---- TEKS YANG DIBERIKAN

Tabloid BOLA ini dulu merupakan salah satu media favorit saya di masa muda. Sebagai penggemar olahraga sepakbola, tabloid yang bermarkas di bilangan Palmerah, Jakarta Barat ini menjadi rujukan yang paling saya percaya tentang berita-berita dari dunia sepakbola. Tabloid ini terbit sekali seminggu. Kalau tidak salah setiap Jumat atau Selasa ya?
Maklum sejak media online sudah kebutuhan, tidak pernah lagi membaca cetak, jadi sudah lupa hari terbitnya. Tapi yang pasti, pernah juga tabloid BOLA ini terbit dua kali sepekan. Â
Dan waktu itu harganya Rp 1.000 per eksemplar. Sebagai mahasiswa yang serba pas-pasan di masa itu, saya tidak selalu membeli tabloid ini secara rutin. Saya sering membacanya di perpustakaan kampus.
Namun meskipun kampus melanggan tabloid ini, ada kalanya--bahkan sering tidak diletakkan di meja untuk dibaca mahasiswa yang datang. Paling kalau sudah "kadaluarsa" barulah ditaruh staf perpus di tempat baca.
Maka saya pun tidak selalu berharap akan bisa membaca tabloid Bola pada minggu-minggu dia terbit, sebab seperti saya katakan tadi, pihak perpustakaan sering "umpetin" tabloid tersebut. Untuk berlangganan rasanya tidak sanggup membayar. Bahkan untuk membeli edisi terbaru dengan harga Rp 1.000 waktu itu sering harus mikir-mikir dulu.
Maklum waktu itu kan duit Rp 1.000 sangat perkasa. Bagi saya anak kost, dengan uang Rp 1.000 itu sudah bisa dipakai buat makan satu hari, bahkan kadang dua hari di warteg langganan. Dengan syarat, jenis makanan yang kita beli itu hanya untuk menyumpal perut supaya tidak kelaparan dan masuk angin. Nasi sepiring ditambah tempe urik, dan kadang sayur, bisa dengan harga Rp 300,-
Maka, meski sangat ingin membeli tabloid BOLA edisi terbaru, namun mengingat keterbatasan uang, saya pun sering menunggu dua tiga hari. Sebab seringkali setelah pertengahan pekan, ada agen atau kios yang menurunkan harganya menjadi Rp 500,- Bahkan kalau lagi mujur, kadang di edisi terbaru ada yang sudah obral setengah harga di jalan-jalan. Dan ini pasti tidak saya lewatkan.

--------

■ INSTRUKSI TERTULIS A ■
Sebutkan setiap nominal harga dalam rupiah yang muncul di teks tentang tabloid BOLA, masing-masing cukup sekali.
■ INSTRUKSI TERTULIS B ■
Sunting bagian teks tentang tabloid BOLA di antara "Namun meskipun kampus" dan "harus mikir-mikir dulu.", termasuk kedua ujungnya, dengan mengganti "staf perpus" menjadi "petugas perpustakaan".
Materi yang menyusul tidak perlu dipakai.

---- BARIS DATA

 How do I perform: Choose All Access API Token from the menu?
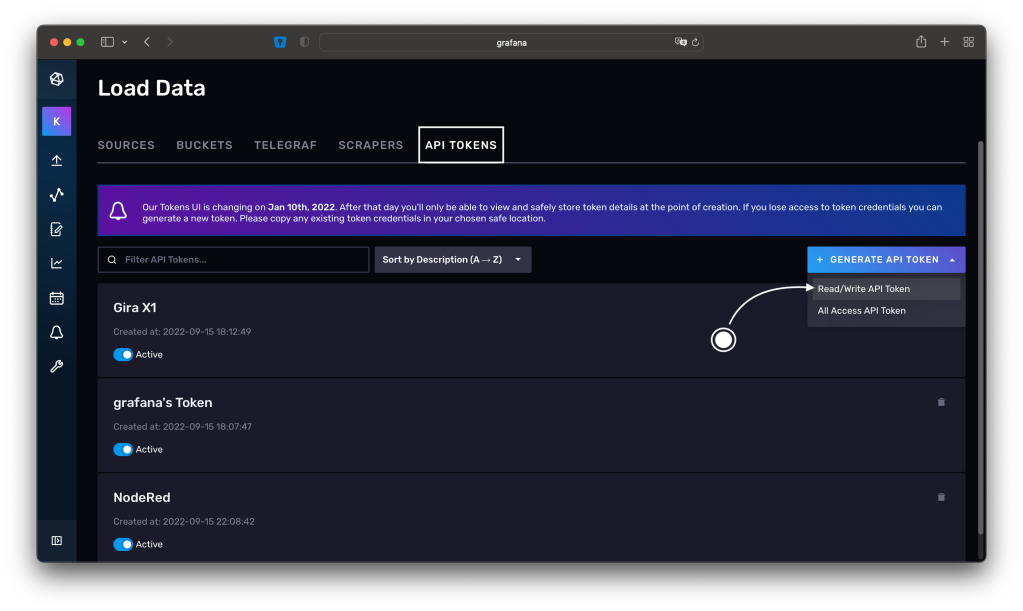pos(861,310)
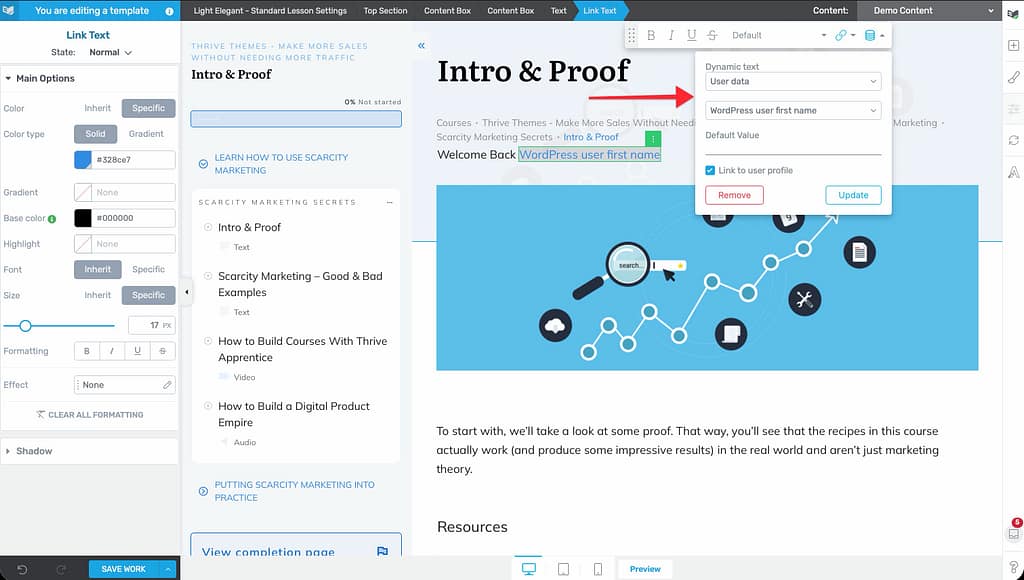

--------

■ JAWABAN BENAR A ■
Rp 1.000, Rp 300, Rp 500

■ JAWABAN BENAR B ■
Namun meskipun kampus melanggan tabloid ini, ada kalanya--bahkan sering tidak diletakkan di meja untuk dibaca mahasiswa yang datang. Paling kalau sudah "kadaluarsa" barulah ditaruh petugas perpustakaan di tempat baca.
Maka saya pun tidak selalu berharap akan bisa membaca tabloid Bola pada minggu-minggu dia terbit, sebab seperti saya katakan tadi, pihak perpustakaan sering "umpetin" tabloid tersebut. Untuk berlangganan rasanya tidak sanggup membayar. Bahkan untuk membeli edisi terbaru dengan harga Rp 1.000 waktu itu sering harus mikir-mikir dulu.